### Aim of the task
Rewrite the material starting at the line that contains "At what (x,y)" and ending at the end of the material, putting "Screen size" in place of "Image resolution" and changing nothing else. Leave out the pictures.

### Exercise inputs
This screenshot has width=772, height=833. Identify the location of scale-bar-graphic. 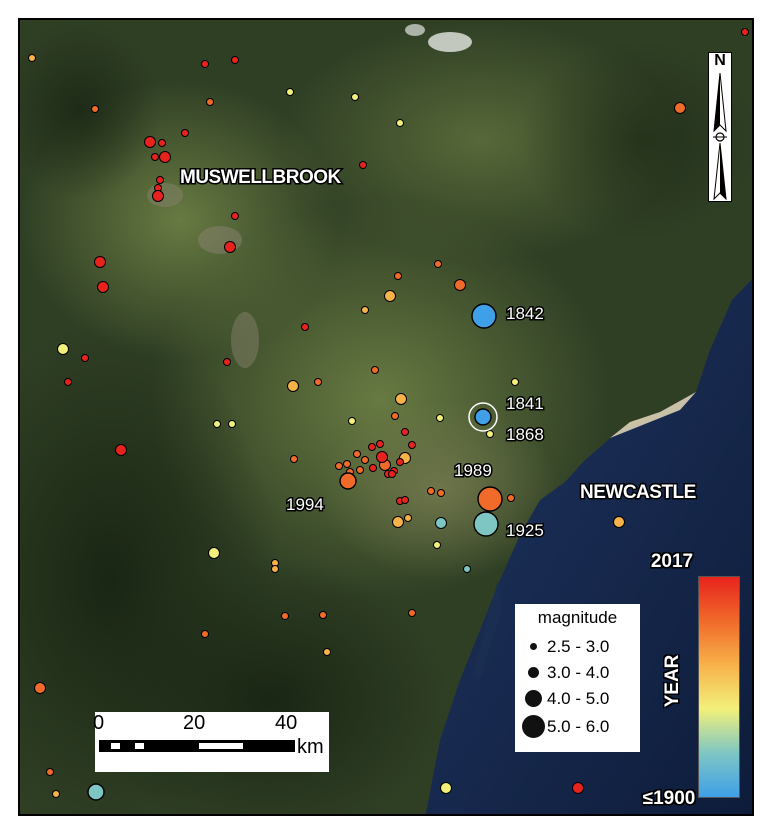
(197, 746).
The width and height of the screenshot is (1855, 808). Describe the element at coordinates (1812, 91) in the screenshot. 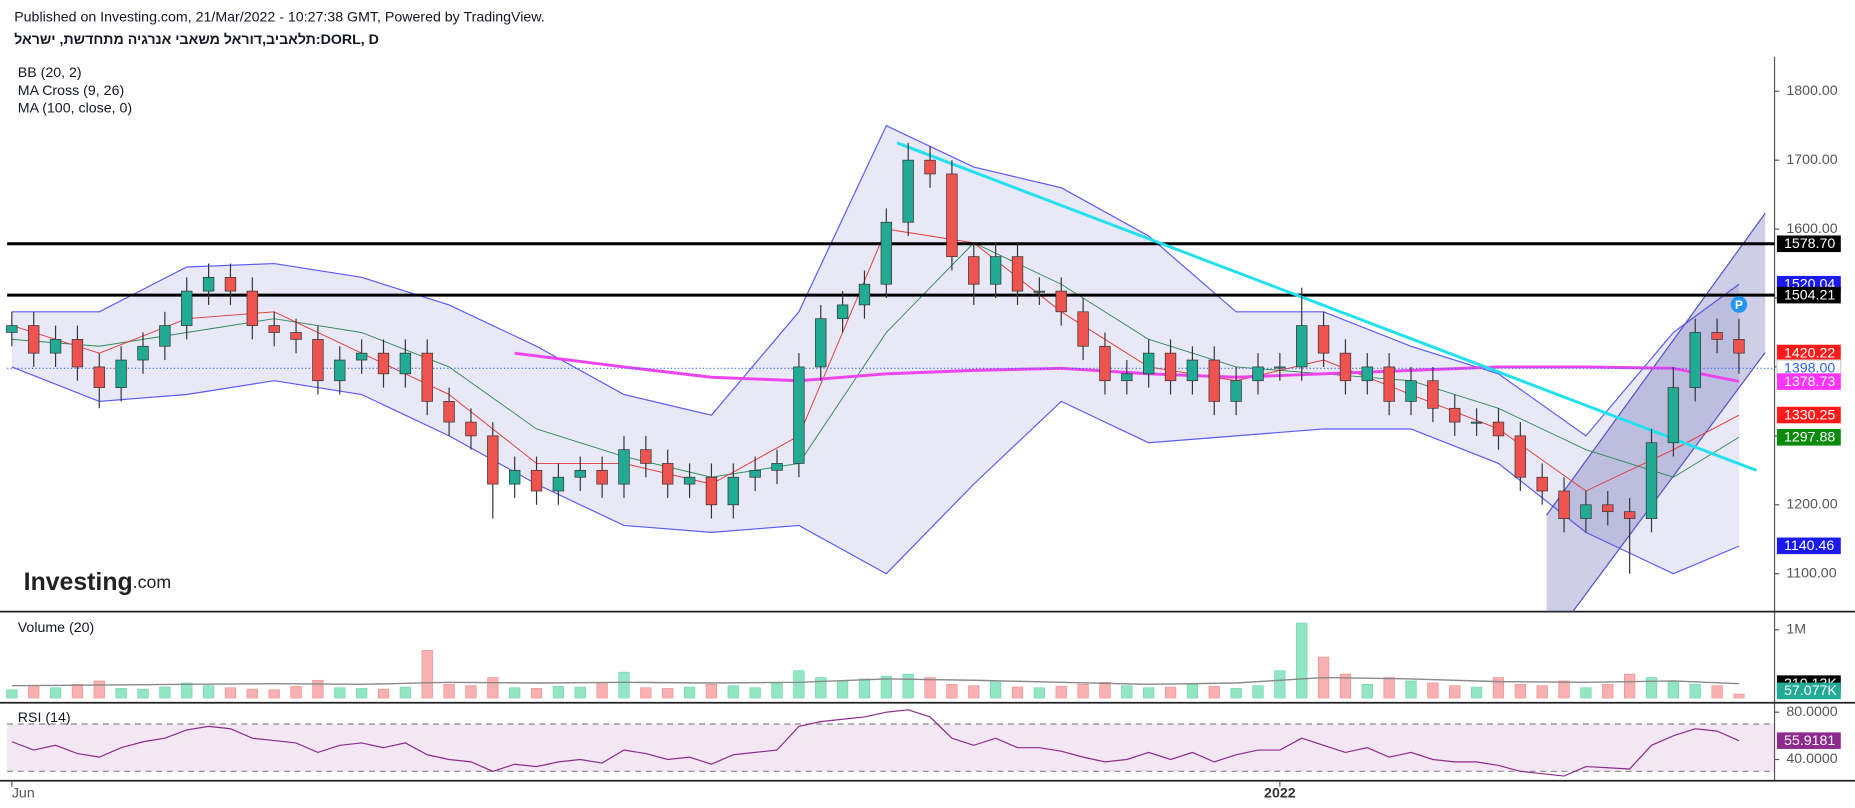

I see `y-tick-label: 1800.00` at that location.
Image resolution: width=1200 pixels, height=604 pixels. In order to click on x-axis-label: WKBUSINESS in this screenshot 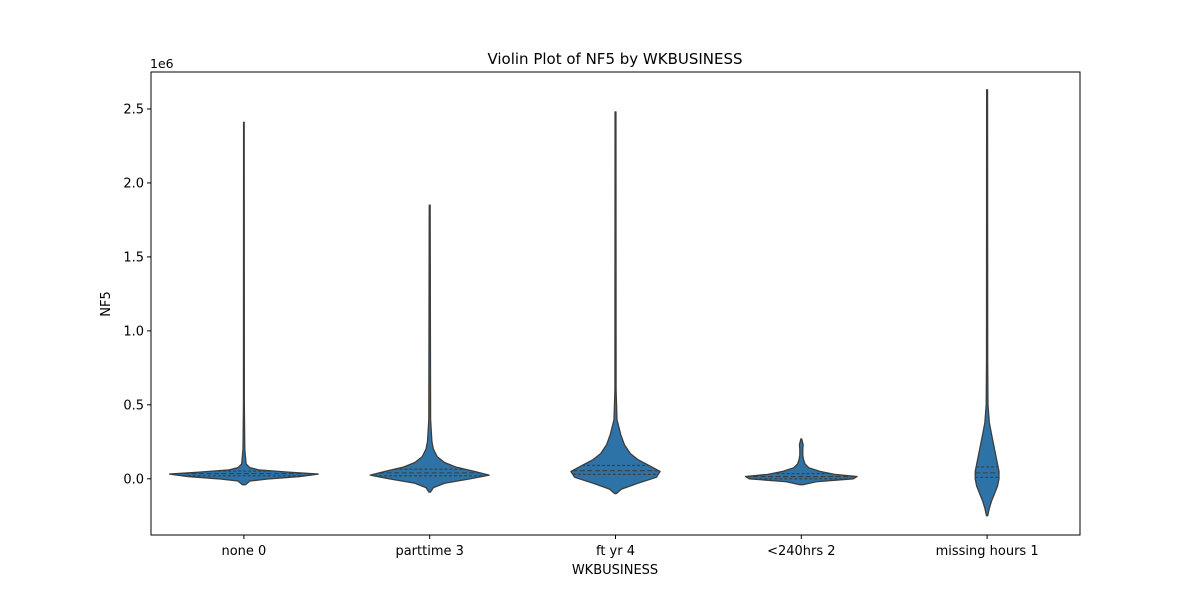, I will do `click(615, 570)`.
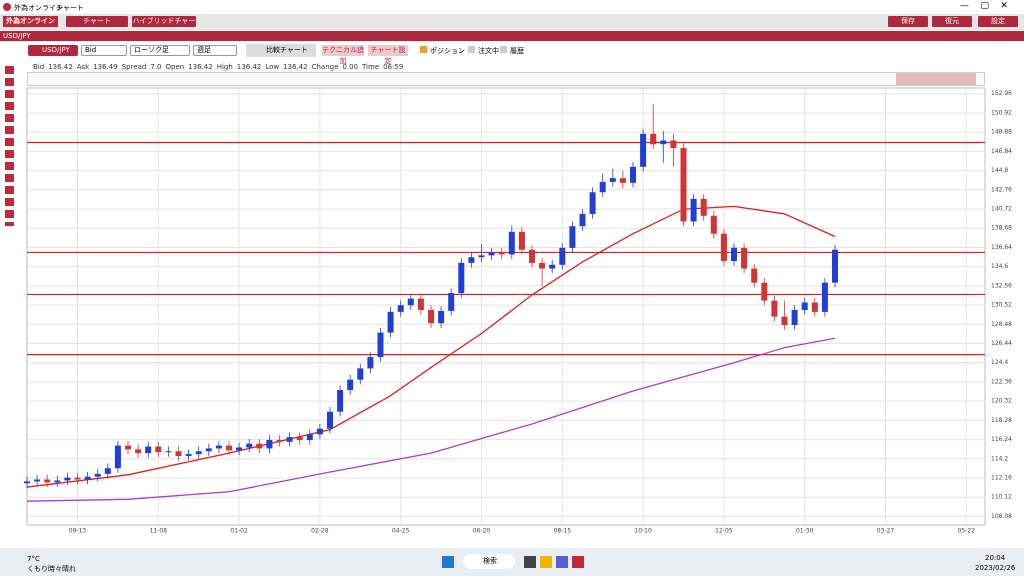  What do you see at coordinates (239, 532) in the screenshot?
I see `x-tick-label: 01-02` at bounding box center [239, 532].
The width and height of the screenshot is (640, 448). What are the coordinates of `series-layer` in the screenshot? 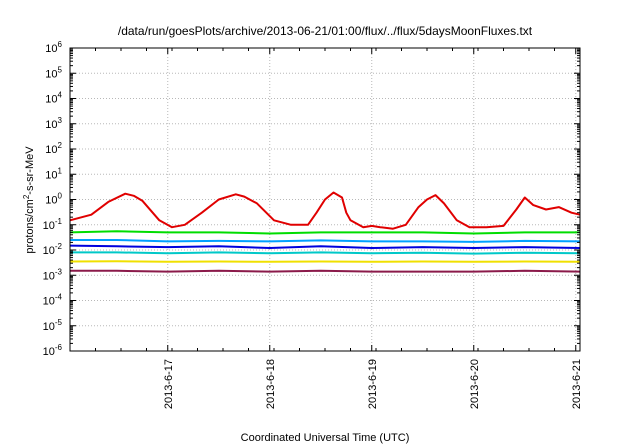 It's located at (325, 232).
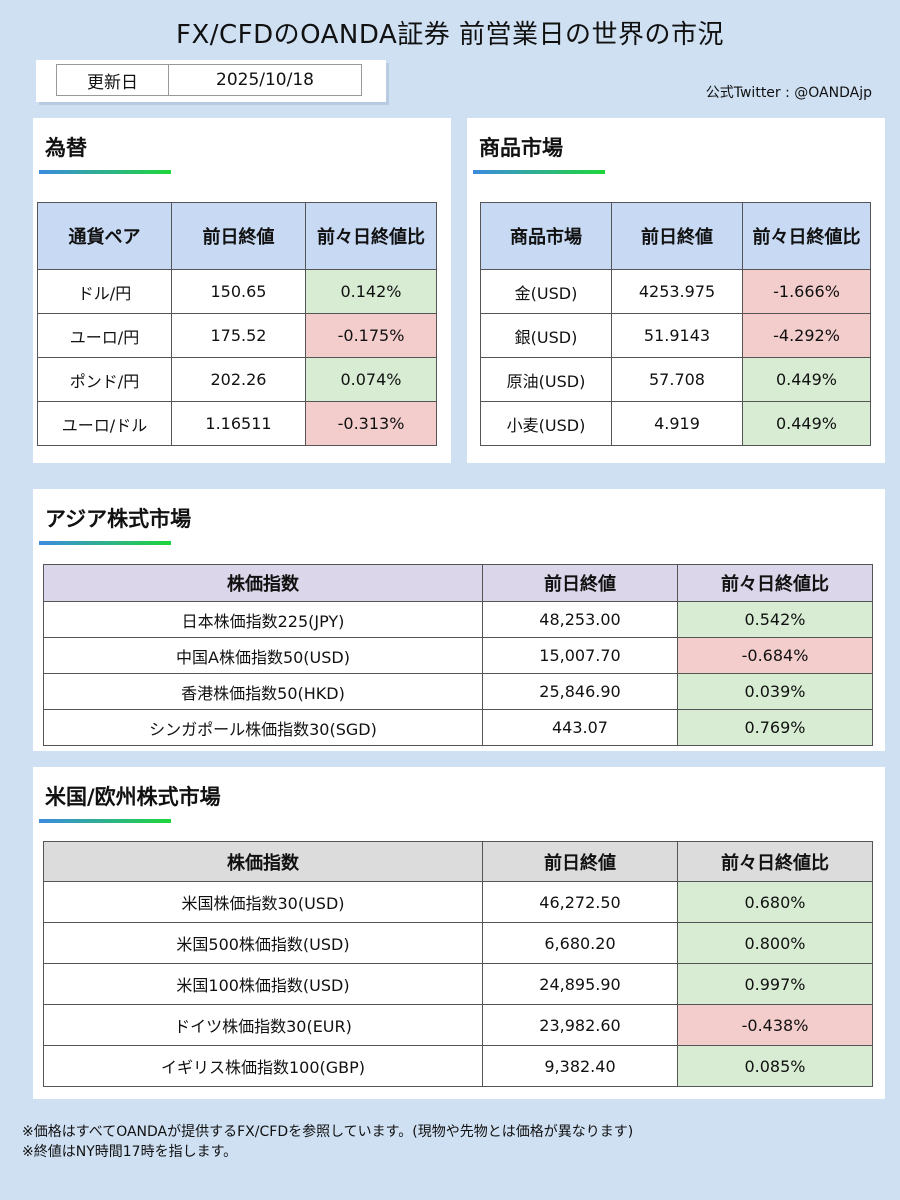  Describe the element at coordinates (775, 728) in the screenshot. I see `asia-change: 0.769%` at that location.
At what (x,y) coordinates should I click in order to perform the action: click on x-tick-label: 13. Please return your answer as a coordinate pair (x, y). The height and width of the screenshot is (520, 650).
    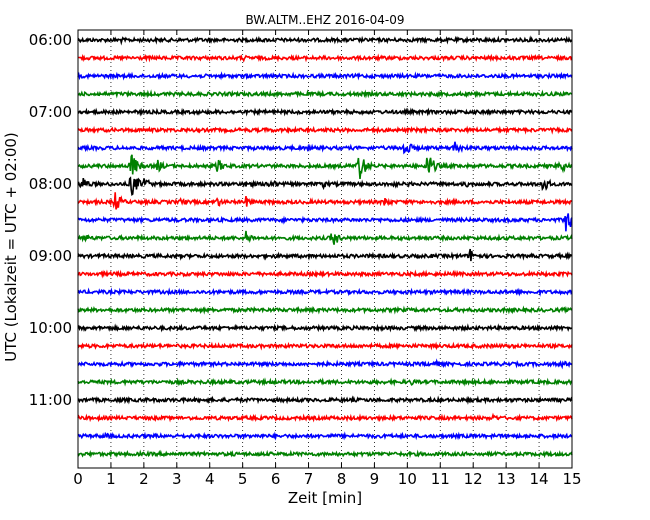
    Looking at the image, I should click on (506, 479).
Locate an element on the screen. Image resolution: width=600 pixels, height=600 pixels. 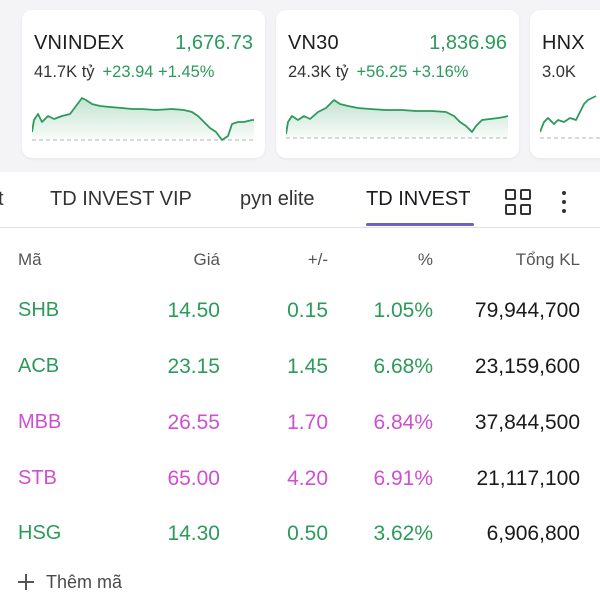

### Finished exercise
At what (x,y) coordinates should I click in order to perform the action: click on x-tick-label: 13. Please return your answer as a coordinate pair (x, y). The height and width of the screenshot is (520, 650).
    Looking at the image, I should click on (506, 479).
Locate an element on the screen. Screen size: width=600 pixels, height=600 pixels. 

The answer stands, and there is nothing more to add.